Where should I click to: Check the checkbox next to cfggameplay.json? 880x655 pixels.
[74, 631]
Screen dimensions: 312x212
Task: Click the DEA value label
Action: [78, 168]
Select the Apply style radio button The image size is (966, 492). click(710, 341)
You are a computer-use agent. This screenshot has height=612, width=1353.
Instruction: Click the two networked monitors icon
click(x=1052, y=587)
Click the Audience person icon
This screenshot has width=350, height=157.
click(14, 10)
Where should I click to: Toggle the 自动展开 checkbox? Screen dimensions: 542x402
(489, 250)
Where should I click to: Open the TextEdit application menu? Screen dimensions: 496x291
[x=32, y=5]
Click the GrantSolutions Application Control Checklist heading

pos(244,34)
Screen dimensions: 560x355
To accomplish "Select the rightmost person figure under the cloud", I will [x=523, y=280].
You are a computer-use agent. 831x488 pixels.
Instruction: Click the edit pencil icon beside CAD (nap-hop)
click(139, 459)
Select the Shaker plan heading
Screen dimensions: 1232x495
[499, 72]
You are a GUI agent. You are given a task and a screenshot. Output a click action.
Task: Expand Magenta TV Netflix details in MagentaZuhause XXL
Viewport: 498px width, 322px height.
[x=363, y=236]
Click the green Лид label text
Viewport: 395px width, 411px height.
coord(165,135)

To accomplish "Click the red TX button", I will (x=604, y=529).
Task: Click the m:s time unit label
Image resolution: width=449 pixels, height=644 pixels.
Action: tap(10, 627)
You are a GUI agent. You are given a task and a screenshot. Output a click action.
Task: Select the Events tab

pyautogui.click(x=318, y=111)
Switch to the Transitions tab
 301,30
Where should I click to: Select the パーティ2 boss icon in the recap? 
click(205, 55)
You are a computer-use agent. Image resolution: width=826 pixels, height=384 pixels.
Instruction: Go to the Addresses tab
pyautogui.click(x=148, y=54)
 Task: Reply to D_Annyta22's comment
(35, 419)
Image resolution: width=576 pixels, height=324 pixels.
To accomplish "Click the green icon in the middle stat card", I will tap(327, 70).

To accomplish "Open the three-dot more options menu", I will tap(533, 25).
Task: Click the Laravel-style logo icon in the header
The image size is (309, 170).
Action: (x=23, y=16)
# # #
**Task objective**
Put each line of the material above into a Markdown table with the columns Row and Line. Number the rows and leave out the blank lines.

**Solution for this problem**
| Row | Line |
|---|---|
| 1 | Where should I click to: Check the checkbox next to cfggameplay.json? 880x655 pixels. |
| 2 | [74, 631] |
| 3 | Screen dimensions: 312x212 |
| 4 | Task: Click the DEA value label |
| 5 | Action: [78, 168] |
| 6 | Select the Apply style radio button The image size is (966, 492). click(710, 341) |
| 7 | You are a computer-use agent. This screenshot has height=612, width=1353. |
| 8 | Instruction: Click the two networked monitors icon |
| 9 | click(x=1052, y=587) |
| 10 | Click the Audience person icon |
| 11 | This screenshot has width=350, height=157. |
| 12 | click(14, 10) |
| 13 | Where should I click to: Toggle the 自动展开 checkbox? Screen dimensions: 542x402 |
| 14 | (489, 250) |
| 15 | Where should I click to: Open the TextEdit application menu? Screen dimensions: 496x291 |
| 16 | [x=32, y=5] |
| 17 | Click the GrantSolutions Application Control Checklist heading |
| 18 | pos(244,34) |
| 19 | Screen dimensions: 560x355 |
| 20 | To accomplish "Select the rightmost person figure under the cloud", I will [x=523, y=280]. |
| 21 | You are a computer-use agent. 831x488 pixels. |
| 22 | Instruction: Click the edit pencil icon beside CAD (nap-hop) |
| 23 | click(139, 459) |
| 24 | Select the Shaker plan heading |
| 25 | Screen dimensions: 1232x495 |
| 26 | [499, 72] |
| 27 | You are a GUI agent. You are given a task and a screenshot. Output a click action. |
| 28 | Task: Expand Magenta TV Netflix details in MagentaZuhause XXL |
| 29 | Viewport: 498px width, 322px height. |
| 30 | [x=363, y=236] |
| 31 | Click the green Лид label text |
| 32 | Viewport: 395px width, 411px height. |
| 33 | coord(165,135) |
| 34 | To accomplish "Click the red TX button", I will (x=604, y=529). |
| 35 | Task: Click the m:s time unit label |
| 36 | Image resolution: width=449 pixels, height=644 pixels. |
| 37 | Action: tap(10, 627) |
| 38 | You are a GUI agent. You are given a task and a screenshot. Output a click action. |
| 39 | Task: Select the Events tab |
| 40 | pyautogui.click(x=318, y=111) |
| 41 | Switch to the Transitions tab |
| 42 |  301,30 |
| 43 | Where should I click to: Select the パーティ2 boss icon in the recap?  |
| 44 | click(205, 55) |
| 45 | You are a computer-use agent. Image resolution: width=826 pixels, height=384 pixels. |
| 46 | Instruction: Go to the Addresses tab |
| 47 | pyautogui.click(x=148, y=54) |
| 48 |  Task: Reply to D_Annyta22's comment |
| 49 | (35, 419) |
| 50 | Image resolution: width=576 pixels, height=324 pixels. |
| 51 | To accomplish "Click the green icon in the middle stat card", I will tap(327, 70). |
| 52 | To accomplish "Open the three-dot more options menu", I will tap(533, 25). |
| 53 | Task: Click the Laravel-style logo icon in the header |
| 54 | The image size is (309, 170). |
| 55 | Action: (x=23, y=16) |